Le style est de l’homme même, Allusion à une phrase célèbre de Buffon. V. STYLE.

Le masque tombe, l’homme reste, Et le héros s’évanouit, Vers de J.-B. Rousseau. V. MASQUE.


Hommes Illustres de la ville de Rome, abrégé historique, plus connu sous le titre latin, De viris illustribus urbis Romae, et compilé au IVe siècle de notre ère. C’est l’œuvre du grammairien Aurelius Victor. Le De viris, dont l’étude est devenue classique, est un recueil biographique fait avec soin ; il contient dix-huit chapitres et va, chronologiquement, de Romulus à Cléopâtre. Les courtes notices dont il est formé, les sources excellentes auxquelles a puisé son auteur, sa latinité correcte et facile font de ce livre un bon guide pour les commençants. Il en a été fait d’innombrables éditions classiques.


Hommes illustres de Castille, en espagnol Claros varones de Castilla, ouvrage historique de Hernando del Pulgar (XVe siècle). La première édition est de 1500 (Séville, in-4o). L’auteur, trouvant que les histoires générales ne racontent pas avec autant d’étendue qu’elles le devraient les faits remarquables et les exploits particuliers de quelques hommes illustres, prit exemple sur Perez de Gusman, l’auteur des Filiations et portraits, plus encore sur les anciens, et composa des esquisses biographiques sur les principaux personnages, de son siècle, Il commença par Enrique IV, et se renferma plus particulièrement dans Les limites du règne de ce monarque. Les plus importantes biographies sont celles du comte de Haro, de Rodrigo Manrique et du marquis de Santillane.
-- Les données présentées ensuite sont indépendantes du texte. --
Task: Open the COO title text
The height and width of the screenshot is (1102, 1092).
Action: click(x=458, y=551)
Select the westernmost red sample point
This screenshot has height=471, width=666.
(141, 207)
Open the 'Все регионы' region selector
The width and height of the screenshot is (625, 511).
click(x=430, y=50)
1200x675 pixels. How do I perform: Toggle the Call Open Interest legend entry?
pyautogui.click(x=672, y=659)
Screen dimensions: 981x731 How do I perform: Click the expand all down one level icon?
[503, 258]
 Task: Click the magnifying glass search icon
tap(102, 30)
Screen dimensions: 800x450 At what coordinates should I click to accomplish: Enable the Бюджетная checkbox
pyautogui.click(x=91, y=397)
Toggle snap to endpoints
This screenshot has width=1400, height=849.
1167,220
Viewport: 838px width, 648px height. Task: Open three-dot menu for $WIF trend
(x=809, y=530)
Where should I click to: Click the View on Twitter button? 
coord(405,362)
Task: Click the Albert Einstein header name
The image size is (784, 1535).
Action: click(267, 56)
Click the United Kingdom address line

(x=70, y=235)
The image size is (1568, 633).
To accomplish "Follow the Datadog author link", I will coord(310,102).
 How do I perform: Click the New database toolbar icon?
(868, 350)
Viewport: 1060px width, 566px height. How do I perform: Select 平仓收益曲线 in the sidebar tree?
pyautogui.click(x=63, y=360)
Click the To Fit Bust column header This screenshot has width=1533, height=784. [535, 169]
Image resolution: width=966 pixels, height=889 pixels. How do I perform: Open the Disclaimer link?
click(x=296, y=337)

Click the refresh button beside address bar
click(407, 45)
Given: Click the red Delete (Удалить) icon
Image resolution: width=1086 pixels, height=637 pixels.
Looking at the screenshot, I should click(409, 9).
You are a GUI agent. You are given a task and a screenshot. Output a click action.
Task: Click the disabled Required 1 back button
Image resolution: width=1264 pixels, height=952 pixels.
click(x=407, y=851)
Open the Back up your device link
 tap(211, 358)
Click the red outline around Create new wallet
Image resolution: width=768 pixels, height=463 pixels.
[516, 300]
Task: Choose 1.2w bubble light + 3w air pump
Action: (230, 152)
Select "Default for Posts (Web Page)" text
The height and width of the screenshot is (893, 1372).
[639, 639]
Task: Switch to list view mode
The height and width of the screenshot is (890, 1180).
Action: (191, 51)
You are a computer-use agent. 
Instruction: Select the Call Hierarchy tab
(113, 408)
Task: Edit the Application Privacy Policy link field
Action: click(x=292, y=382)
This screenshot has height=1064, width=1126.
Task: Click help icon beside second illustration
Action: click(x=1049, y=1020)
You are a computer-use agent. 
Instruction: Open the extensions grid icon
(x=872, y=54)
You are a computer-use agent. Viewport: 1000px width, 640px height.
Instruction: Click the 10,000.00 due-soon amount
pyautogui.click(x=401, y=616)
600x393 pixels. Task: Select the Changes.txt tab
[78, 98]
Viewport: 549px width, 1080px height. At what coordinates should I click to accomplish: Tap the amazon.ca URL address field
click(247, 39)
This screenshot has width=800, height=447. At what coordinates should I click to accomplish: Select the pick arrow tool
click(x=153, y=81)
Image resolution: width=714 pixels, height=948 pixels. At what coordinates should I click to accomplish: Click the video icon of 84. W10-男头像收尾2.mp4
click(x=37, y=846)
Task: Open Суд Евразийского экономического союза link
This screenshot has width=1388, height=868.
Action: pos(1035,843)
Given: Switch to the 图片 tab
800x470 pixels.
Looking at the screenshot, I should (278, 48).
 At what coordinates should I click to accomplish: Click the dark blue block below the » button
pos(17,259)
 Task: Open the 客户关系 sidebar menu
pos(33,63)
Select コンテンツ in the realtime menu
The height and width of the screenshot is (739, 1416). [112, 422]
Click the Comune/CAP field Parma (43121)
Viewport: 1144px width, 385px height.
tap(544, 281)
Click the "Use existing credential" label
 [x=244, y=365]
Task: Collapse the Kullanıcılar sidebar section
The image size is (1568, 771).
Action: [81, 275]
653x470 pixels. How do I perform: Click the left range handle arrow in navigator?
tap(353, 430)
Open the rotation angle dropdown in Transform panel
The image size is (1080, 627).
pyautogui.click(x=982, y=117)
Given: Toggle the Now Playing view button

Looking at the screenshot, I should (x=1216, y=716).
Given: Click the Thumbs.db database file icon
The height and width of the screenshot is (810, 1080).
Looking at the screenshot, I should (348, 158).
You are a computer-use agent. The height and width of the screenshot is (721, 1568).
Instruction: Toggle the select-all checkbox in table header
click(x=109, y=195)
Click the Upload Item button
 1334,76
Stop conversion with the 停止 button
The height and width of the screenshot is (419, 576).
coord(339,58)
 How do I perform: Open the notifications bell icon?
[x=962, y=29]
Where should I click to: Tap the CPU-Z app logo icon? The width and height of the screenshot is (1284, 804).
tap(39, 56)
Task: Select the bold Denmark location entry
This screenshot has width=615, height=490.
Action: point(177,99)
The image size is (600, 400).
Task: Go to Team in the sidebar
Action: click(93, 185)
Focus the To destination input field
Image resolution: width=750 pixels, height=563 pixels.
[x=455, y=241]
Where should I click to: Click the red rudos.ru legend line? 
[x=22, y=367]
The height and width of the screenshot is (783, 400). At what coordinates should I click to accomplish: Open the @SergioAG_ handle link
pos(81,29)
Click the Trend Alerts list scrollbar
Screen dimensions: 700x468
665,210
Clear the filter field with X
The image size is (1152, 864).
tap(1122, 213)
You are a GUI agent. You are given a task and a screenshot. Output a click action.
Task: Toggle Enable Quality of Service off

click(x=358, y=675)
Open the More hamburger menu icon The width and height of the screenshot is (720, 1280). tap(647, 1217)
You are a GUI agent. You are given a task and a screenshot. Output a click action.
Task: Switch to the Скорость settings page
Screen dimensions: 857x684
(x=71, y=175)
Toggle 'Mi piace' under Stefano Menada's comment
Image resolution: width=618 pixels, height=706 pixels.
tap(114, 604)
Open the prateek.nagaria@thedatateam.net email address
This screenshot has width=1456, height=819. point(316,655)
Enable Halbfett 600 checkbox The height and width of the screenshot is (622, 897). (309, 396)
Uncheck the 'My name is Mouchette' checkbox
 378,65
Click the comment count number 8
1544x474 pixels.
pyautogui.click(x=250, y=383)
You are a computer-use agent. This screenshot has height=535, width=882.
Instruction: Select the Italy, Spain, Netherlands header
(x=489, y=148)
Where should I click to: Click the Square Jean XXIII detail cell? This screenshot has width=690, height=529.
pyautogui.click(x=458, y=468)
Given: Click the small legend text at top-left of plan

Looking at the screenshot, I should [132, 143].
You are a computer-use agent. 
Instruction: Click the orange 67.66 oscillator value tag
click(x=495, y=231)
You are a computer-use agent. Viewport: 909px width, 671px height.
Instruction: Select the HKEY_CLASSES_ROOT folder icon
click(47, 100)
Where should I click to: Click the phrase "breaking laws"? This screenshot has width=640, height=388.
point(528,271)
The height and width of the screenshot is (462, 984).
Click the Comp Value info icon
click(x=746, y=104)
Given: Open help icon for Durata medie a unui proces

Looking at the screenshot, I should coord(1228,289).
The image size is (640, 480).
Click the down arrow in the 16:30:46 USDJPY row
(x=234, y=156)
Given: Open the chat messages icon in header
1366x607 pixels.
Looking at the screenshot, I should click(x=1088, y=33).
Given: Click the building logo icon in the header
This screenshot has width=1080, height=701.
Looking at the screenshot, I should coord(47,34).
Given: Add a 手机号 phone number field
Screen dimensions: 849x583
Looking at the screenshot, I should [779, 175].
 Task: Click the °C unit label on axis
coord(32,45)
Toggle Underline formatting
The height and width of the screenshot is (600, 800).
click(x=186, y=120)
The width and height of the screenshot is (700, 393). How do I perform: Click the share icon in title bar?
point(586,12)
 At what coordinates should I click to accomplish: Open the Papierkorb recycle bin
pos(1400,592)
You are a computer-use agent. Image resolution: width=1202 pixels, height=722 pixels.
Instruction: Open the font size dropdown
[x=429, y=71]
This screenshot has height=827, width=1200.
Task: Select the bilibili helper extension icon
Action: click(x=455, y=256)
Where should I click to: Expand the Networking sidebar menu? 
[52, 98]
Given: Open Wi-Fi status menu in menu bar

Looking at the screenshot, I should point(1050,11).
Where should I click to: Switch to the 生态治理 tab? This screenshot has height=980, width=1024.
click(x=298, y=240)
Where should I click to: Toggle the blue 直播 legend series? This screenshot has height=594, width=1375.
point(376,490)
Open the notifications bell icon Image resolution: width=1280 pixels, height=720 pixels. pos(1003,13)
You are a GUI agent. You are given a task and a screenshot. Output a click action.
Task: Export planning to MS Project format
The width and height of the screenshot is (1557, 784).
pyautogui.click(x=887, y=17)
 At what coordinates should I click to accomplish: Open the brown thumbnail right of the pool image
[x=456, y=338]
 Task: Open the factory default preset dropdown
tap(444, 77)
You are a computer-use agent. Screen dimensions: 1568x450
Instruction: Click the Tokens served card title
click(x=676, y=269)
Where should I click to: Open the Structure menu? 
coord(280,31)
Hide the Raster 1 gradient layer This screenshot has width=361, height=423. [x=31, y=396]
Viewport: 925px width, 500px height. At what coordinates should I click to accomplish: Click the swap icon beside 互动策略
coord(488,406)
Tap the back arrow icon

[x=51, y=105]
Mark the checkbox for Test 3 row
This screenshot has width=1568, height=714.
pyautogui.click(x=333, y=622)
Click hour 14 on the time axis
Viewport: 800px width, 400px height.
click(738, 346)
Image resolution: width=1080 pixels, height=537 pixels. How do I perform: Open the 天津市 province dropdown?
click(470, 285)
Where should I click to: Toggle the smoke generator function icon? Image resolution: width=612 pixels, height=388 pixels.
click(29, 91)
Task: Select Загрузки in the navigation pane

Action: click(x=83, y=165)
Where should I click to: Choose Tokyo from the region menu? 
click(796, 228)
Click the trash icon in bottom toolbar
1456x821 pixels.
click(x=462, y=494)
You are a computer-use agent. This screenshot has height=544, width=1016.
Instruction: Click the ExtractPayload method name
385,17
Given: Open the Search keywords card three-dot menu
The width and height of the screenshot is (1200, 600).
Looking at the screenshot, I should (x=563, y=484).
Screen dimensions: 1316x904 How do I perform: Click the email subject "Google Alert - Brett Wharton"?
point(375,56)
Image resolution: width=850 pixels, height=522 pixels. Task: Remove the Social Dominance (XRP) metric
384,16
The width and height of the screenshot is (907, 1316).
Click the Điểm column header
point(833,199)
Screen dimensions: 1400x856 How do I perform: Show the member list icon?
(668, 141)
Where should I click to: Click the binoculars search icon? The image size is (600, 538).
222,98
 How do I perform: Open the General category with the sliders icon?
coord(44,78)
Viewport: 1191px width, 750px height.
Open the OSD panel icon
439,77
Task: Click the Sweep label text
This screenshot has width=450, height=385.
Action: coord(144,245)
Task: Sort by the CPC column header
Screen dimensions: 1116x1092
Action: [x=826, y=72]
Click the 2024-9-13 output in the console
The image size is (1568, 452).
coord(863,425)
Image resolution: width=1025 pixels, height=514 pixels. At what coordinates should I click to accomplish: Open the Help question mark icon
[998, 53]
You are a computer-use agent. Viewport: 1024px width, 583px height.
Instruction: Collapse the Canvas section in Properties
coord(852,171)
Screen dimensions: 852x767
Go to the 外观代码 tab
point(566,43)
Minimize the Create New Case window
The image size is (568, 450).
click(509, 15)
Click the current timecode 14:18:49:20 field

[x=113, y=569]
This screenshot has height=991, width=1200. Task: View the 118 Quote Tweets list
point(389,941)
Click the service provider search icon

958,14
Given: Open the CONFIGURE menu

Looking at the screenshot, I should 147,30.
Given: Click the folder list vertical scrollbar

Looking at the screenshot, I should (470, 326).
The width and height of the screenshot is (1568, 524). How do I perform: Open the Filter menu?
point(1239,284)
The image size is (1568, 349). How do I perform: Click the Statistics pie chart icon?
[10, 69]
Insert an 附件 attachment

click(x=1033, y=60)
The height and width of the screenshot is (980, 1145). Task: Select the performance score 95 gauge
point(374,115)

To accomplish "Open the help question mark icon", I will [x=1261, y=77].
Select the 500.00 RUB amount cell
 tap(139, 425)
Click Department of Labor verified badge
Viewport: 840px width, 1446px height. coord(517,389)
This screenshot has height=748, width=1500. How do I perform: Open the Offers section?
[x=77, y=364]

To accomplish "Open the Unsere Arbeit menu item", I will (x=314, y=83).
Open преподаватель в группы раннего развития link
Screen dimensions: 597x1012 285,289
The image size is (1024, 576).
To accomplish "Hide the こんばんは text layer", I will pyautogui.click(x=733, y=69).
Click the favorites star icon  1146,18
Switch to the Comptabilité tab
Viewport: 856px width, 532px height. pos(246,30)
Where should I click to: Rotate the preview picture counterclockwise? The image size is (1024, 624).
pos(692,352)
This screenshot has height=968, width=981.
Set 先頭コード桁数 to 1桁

Cet ouvrage est très-recommandable. Le style en est vif, concis et spirituel ; d’ordinaire l’auteur peint d’un trait, et avec assez de bonheur. Ses portraits sont tracés avec fermeté, sans trop de flatterie ; ils peuvent être consultés avec fruit pour l’étude du temps où l’auteur a vécu. Son livre n’a jamais été traduit en français.


Hommes illustres (ÉLOGES DES), par Paul Jove (Venise, 1551, in-fol). Ce recueil de biographies est écrit en latin. En général, elles sont trop abrégées ; elles ne sont exemptes ni de passion, ni de prévention, surtout quand il est question des savants et des écrivains. À vrai dire, l’auteur a fait plutôt la satire que l’éloge de ses héros. Malgré les faux jugements et les inexactitudes qu’on ÿ peut reprendre, cette collection d’esquisses historiques est le meilleur ouvrage de Paul Jove, ou, pour mieux dire, le plus utile. Toutefois, il est douteux que l’auteur se soit montré plus véridique dans ces Éloges que dans l'Histoire de son époque ; toutes ses œuvres sont pleines de mensonges dictés par la cupidité. En cela, Paul Jove imite l’Arétin, et loin de s’en cacher il s’en vante. Henri Estienne pense que ses appréciations sur les hommes célèbres témoignent d’une observation médiocre et trahissent une fréquente ignorance, Son style a trouvé des censeurs et des apologistes. Alciat le préfère à celui de Tacite ; au jugement de Lipse, il est grave, soutenu ét approprié aux sujets historiques ; Brantôme déclare qu’il raconte gentiment ; Scaliger n’y voit qu’affectation et excès, et R. Desmarets y relève les fautes les plus grossières contre la langue.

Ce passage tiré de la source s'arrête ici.